Keepaway, Black Flute

Marc Hogan

By Marc Hogan

Lead News Writer
on 01.10.12 in Reviews

This is where Keepaway prove they’re not playing. Over the course of a couple EPs and a Das Racist collaboration or two, the Brooklyn trio established themselves as one of the more endearing of the many psych-tinged electronic-pop bands floating somewhere between Animal Collective’s tropical squawks and MGMT’s aggressive fluorescence. This 10-song, 37-minute debut doesn’t quite have the sharply-honed songwriting to improve on those influences, but it does make good on the promise of 2010 standout “Yellow Wings,” adding a few new textures as it sets up Keepaway as worthy of sharing a bill with Passion Pit, Yeasayer or Hooray for Earth. Or, to an extent, even L.A. beatmakers like Flying Lotus and Matthewdavid.

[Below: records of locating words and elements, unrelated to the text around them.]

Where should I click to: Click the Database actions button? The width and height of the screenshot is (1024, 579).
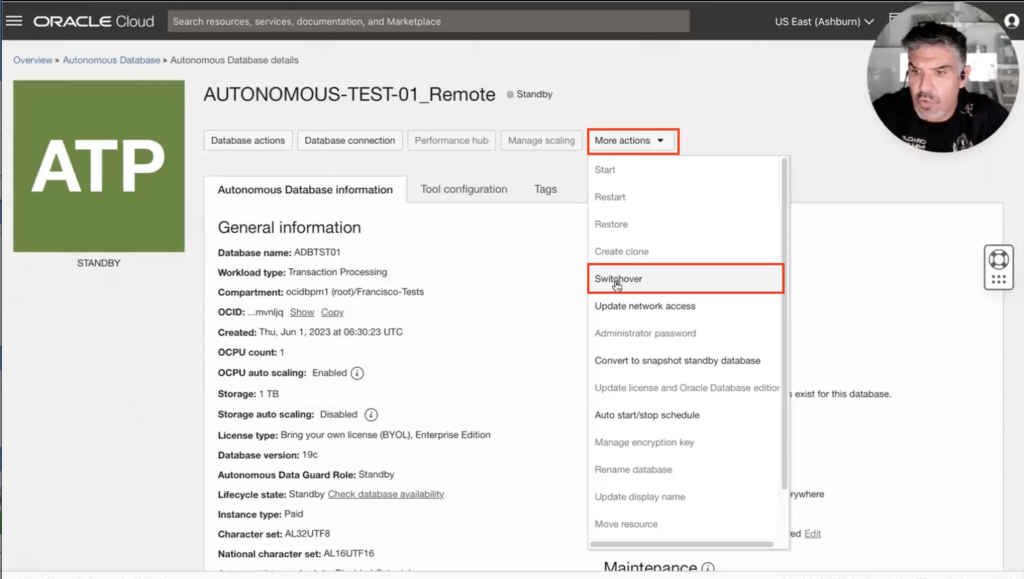(x=248, y=141)
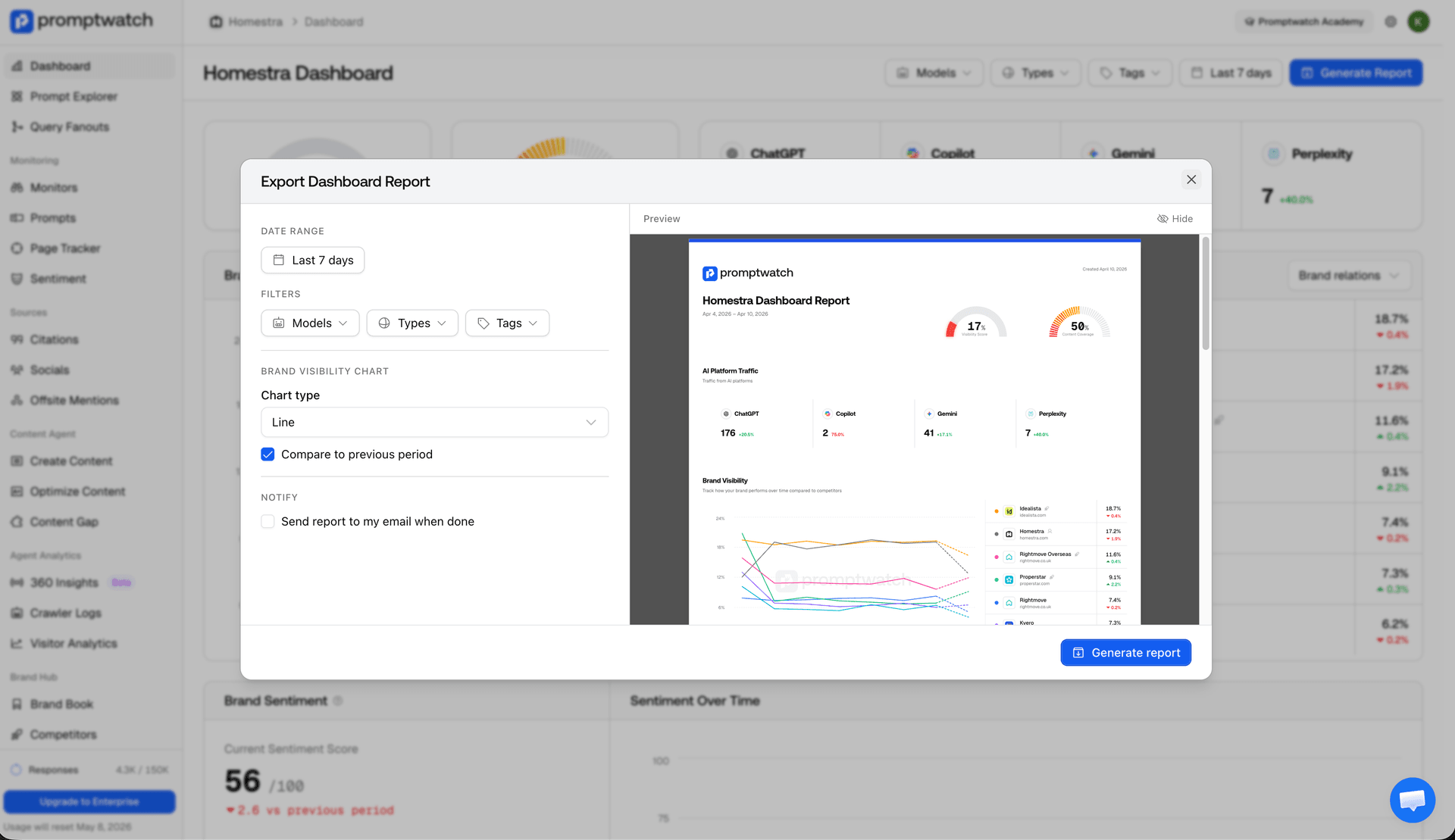
Task: Navigate to Homestra via breadcrumb
Action: coord(255,21)
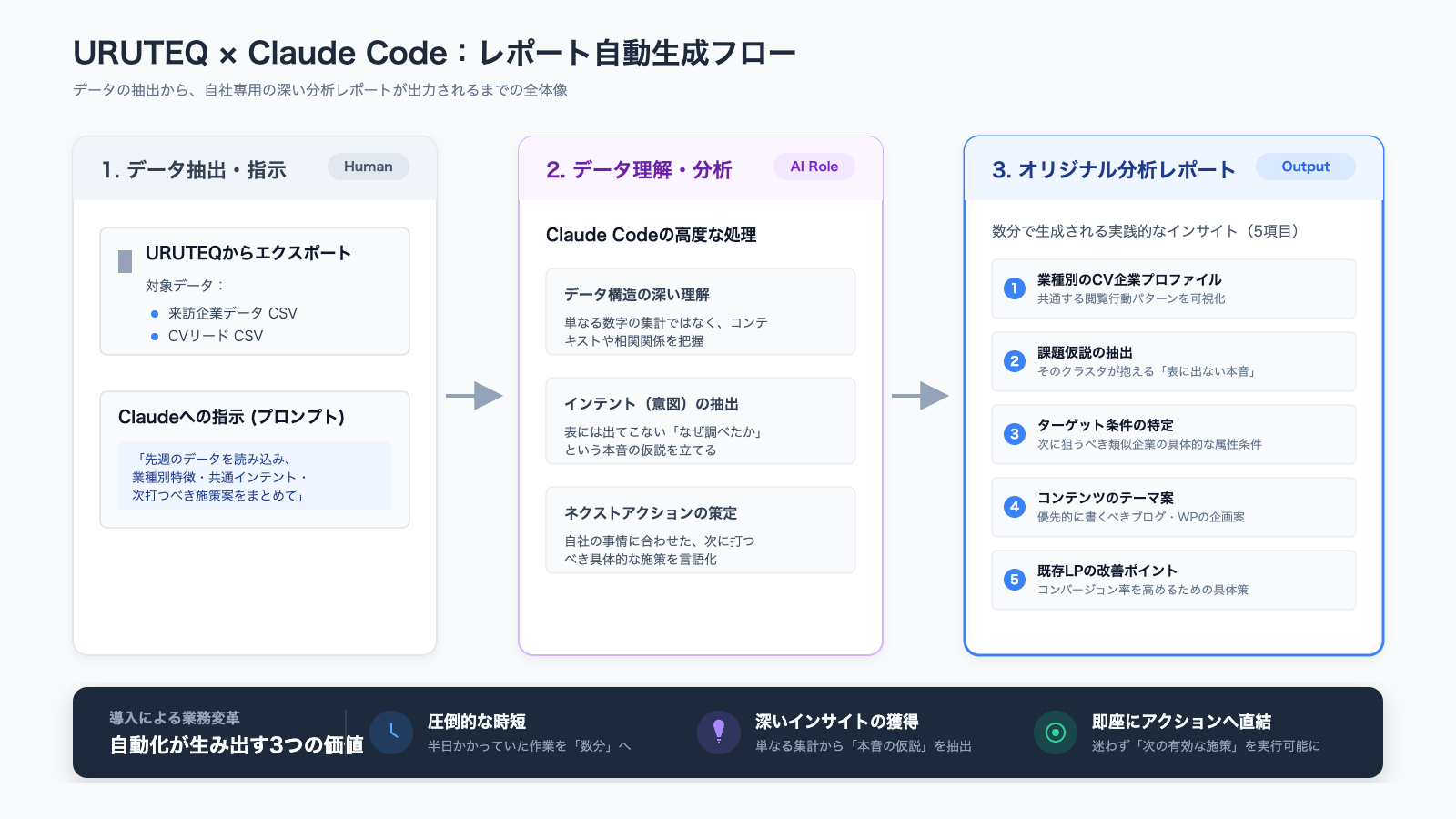Click the AI Role tag label

tap(814, 167)
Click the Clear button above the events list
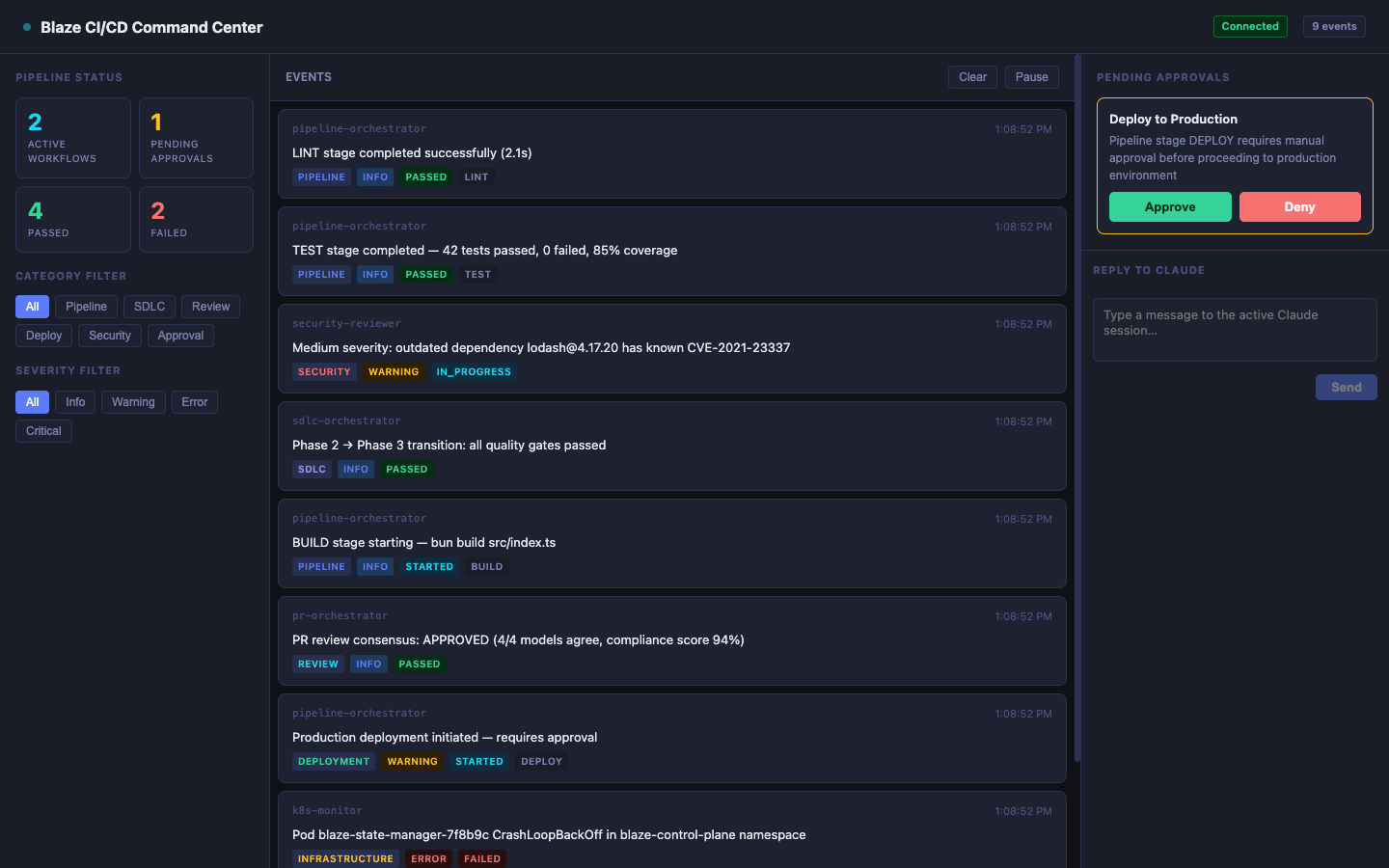 point(972,76)
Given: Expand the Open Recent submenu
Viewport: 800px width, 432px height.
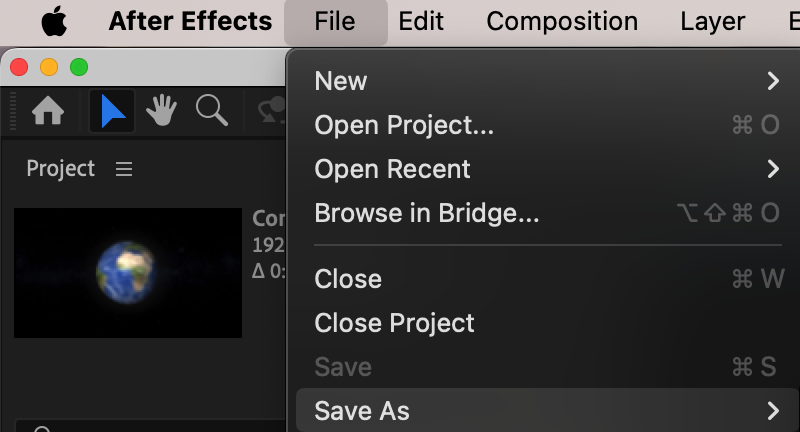Looking at the screenshot, I should pos(547,169).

Style-conscious Brooklyn psych-pop trio makes good on its early promise

The official video for first track “Cake” shows Keepaway in three-part split-screen, goofing around in front of a tree. Sounds about right. Avoiding a single focal point, Mike Burakoff (samplers), Frank Lyon (drums) and Nick Nauman (guitar) all share vocal duties, and while there’s definitely a sylvan quality to Black Flutes‘ hollow beats and campfire harmonies, these are no stone-faced shamans. “Hologram” ventures into grinding-ready dubstep bass wobble; synthy, Afropop-nodding reverie “Bomb Track” ends with what appears to be assurance that women can’t measure men’s size as well as they think; and the chorus that’s most like one from Passion Pit’s Manners, on the otherwise FlyLo-warped “Vital,” includes the wildly apropos line, “I forget my manners.”

Released on Das Racist wise guy Himanshu Suri’s own Greedhead label, Black Flute is serious fun, and a big step up from a band clearly immersed in recent underground sounds — which, let’s face it, aren’t so far off anymore from going flat-out pop. Artsy collegiate slackers need their party music, too.